Letractively / publishing-statistical-data

Automatically exported from code.google.com/p/publishing-statistical-data
0 stars 0 forks source link

Vocabulary terms for annotations #3

Closed GoogleCodeExporter closed 9 years ago

GoogleCodeExporter commented 9 years ago
An important element of many real-world applications is the use of 
annotations to record important information about observations, groups, time-
series and datasets. We may need to add vocabulary terms for annotating data, 
and we certainly need to document the design patterns

Original issue reported on code.google.com by i.j.dick...@gmail.com on 23 Mar 2010 at 11:08

GoogleCodeExporter commented 9 years ago
This is needed for the Communities and Local Government data.

Possible vocabulary to reuse includes:
  - Nepomuk Annotation vocabulary (not suitable, doesn't provide for annotation metadata)
  - skos:note  (open ended enough to do anything, no domain restrictions so is reusable)

Suggest we have a simple sdmx:annotation whose range is sdmx:Annotation which is
typically a blank node with DCTerms etc on.

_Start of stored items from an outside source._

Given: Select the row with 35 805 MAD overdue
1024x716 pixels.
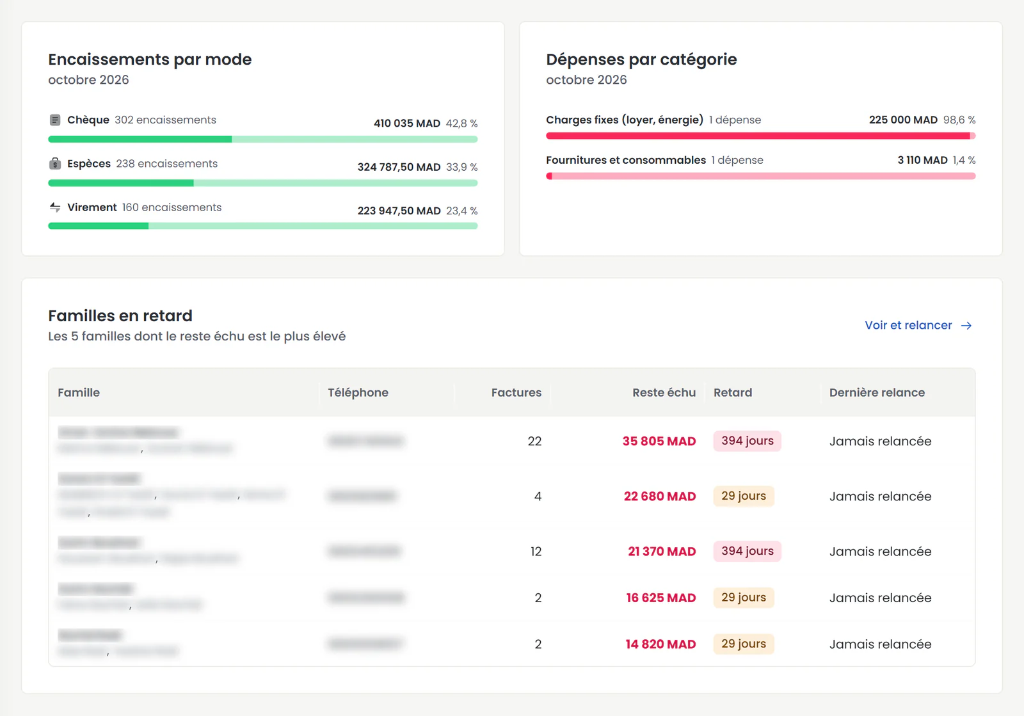Looking at the screenshot, I should (x=512, y=441).
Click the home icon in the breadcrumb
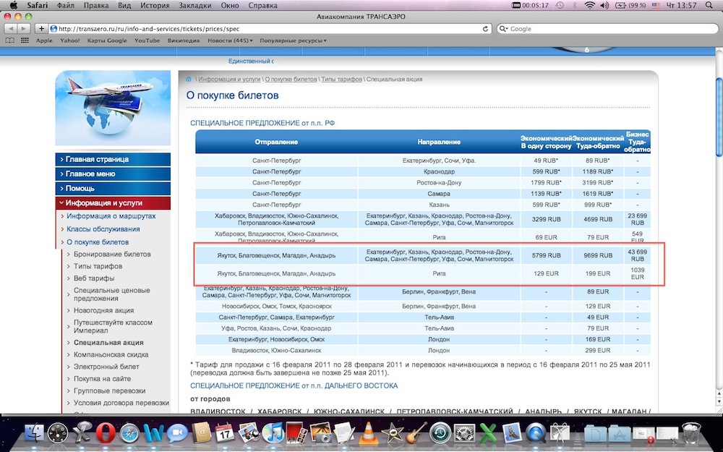This screenshot has height=452, width=723. [189, 79]
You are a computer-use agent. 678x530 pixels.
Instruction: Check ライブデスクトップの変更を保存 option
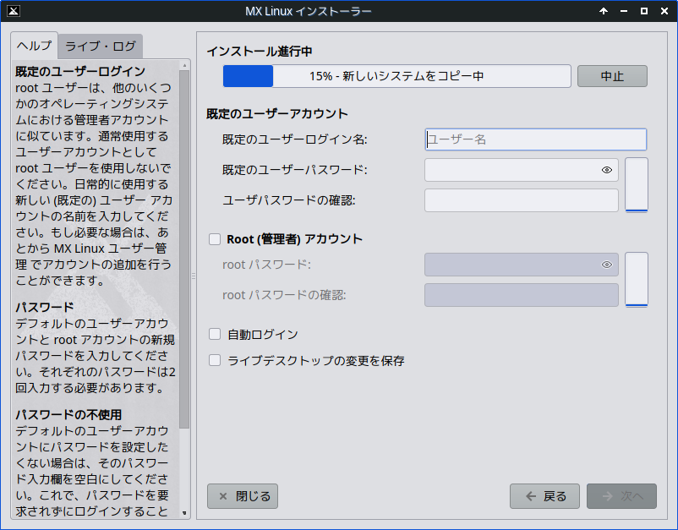215,360
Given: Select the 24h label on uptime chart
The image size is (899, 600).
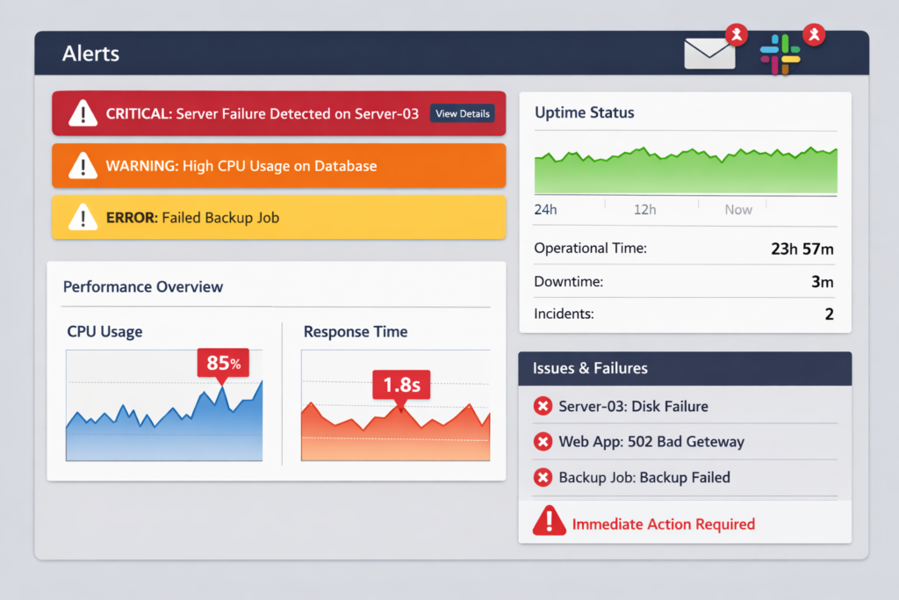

That way we can (somewhat) formally
document expected properties of sdmx:Annotation if we want to. 

Original comment by Dave.e.R...@gmail.com on 25 Mar 2010 at 12:12

GoogleCodeExporter commented 9 years ago
Given the use case of making it easier to allow the statisticians to denote 
important
annotations that change the interpretation of the statistics (e.g. the "we 
changed
the collection method in 2006 so don't compare these figures to 2005"), I 
wondered if
we should have an annotation class with stronger perlocutionary force than just
"here's an annotation". sdmx:caveat, for example.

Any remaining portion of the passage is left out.